PS 232 Politics of Economic Development (Ahuja)
PS 236 Democratization in Comparative Perspective ( Bruhn)
PS 237 Social Movements/Collective Action (Ahuja)
PS 243 Political Concepts, Rights and Human Rights (Digeser)
PS 251 Political Representation (Stoll)
PS 252 Public Opinion and Political Participation (Smith)
PS 594 Civil Conflict and Intrastate War (Coggins)
PS 594 Political Institutions (Stoll)
Additional Elective Courses from Outside the Department:
Departments offering identity related courses include Anthropology, Black Studies, Chicano/Chicana Studies, Communications, East Asian Language and Culture, Feminist Studies, Gervitz School of Education, Global Studies, History, Linguistics, Psychology and Brain Sciences, Religious Studies, Sociology.
Students who declare identity as a field within political science are required to attend the identity workshops with credit given (1 credit per quarter). Students must present their papers in the Politics of Identity at one of the workshops.

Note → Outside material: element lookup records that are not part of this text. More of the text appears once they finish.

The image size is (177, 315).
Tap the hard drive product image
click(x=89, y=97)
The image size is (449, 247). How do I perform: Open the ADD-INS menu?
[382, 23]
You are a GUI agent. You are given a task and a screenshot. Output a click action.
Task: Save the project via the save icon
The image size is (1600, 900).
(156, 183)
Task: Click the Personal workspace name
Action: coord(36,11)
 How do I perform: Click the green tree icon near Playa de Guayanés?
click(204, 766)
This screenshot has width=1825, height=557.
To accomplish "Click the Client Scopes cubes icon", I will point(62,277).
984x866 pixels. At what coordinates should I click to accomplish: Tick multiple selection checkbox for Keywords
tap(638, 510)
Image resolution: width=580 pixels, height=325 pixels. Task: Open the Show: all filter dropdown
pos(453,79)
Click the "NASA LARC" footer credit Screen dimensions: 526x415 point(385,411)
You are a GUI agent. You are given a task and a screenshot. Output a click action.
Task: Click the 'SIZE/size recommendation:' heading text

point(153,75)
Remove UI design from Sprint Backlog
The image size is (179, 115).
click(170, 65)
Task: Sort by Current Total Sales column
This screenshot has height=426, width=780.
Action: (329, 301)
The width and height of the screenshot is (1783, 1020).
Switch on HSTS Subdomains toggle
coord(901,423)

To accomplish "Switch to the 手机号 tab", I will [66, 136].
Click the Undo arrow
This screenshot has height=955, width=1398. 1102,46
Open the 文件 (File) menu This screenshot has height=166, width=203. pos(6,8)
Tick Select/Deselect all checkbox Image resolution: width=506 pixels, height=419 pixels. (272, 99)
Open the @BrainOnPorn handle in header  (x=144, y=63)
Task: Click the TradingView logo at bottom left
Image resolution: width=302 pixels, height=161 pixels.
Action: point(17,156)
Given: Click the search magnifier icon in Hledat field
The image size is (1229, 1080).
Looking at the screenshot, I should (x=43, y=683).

A publishable research paper is required. Students will present their papers at the Identity Workshop and we will urge them to present their paper at a professional association meeting. Our intention is that the research paper is submitted for publication, but we do not require that it be published to complete the Identity Field.
Ethnic and identity conflict can include a focus on conflict in one or more of the following traditional subfields: international relations, comparative politics, and American politics.